Assignment> Below are the records. Gather each line that holds "will".

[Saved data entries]
....

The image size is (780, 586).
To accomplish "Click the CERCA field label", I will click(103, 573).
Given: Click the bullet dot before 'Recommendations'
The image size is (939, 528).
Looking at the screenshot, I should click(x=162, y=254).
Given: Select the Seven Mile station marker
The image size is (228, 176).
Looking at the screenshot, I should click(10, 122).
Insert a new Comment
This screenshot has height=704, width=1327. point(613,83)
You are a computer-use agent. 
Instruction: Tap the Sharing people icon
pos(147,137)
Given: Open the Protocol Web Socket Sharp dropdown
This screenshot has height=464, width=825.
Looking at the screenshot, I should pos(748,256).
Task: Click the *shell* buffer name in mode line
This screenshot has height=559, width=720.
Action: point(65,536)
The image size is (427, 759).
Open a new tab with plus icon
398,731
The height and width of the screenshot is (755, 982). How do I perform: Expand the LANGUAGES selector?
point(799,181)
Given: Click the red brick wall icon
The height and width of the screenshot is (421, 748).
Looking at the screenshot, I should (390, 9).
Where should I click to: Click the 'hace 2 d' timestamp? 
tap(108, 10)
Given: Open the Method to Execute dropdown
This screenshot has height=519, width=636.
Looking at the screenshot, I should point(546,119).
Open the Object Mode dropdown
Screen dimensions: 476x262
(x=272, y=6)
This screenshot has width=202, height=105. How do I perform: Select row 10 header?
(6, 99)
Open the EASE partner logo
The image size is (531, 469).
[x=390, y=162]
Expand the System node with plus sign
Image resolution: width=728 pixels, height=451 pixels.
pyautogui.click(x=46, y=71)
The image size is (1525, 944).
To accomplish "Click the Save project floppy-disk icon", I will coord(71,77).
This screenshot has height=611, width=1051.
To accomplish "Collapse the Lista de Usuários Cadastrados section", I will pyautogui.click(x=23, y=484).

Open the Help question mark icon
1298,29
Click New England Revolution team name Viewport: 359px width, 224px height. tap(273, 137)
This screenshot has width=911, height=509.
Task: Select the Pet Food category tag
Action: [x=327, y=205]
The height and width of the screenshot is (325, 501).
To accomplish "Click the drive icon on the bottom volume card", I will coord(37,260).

....

The answer>
To accomplish "Click the CERCA field label", I will click(103, 573).
To accomplish "Click the Save project floppy-disk icon", I will coord(71,77).
To accomplish "Collapse the Lista de Usuários Cadastrados section", I will pyautogui.click(x=23, y=484).
To accomplish "Click the drive icon on the bottom volume card", I will coord(37,260).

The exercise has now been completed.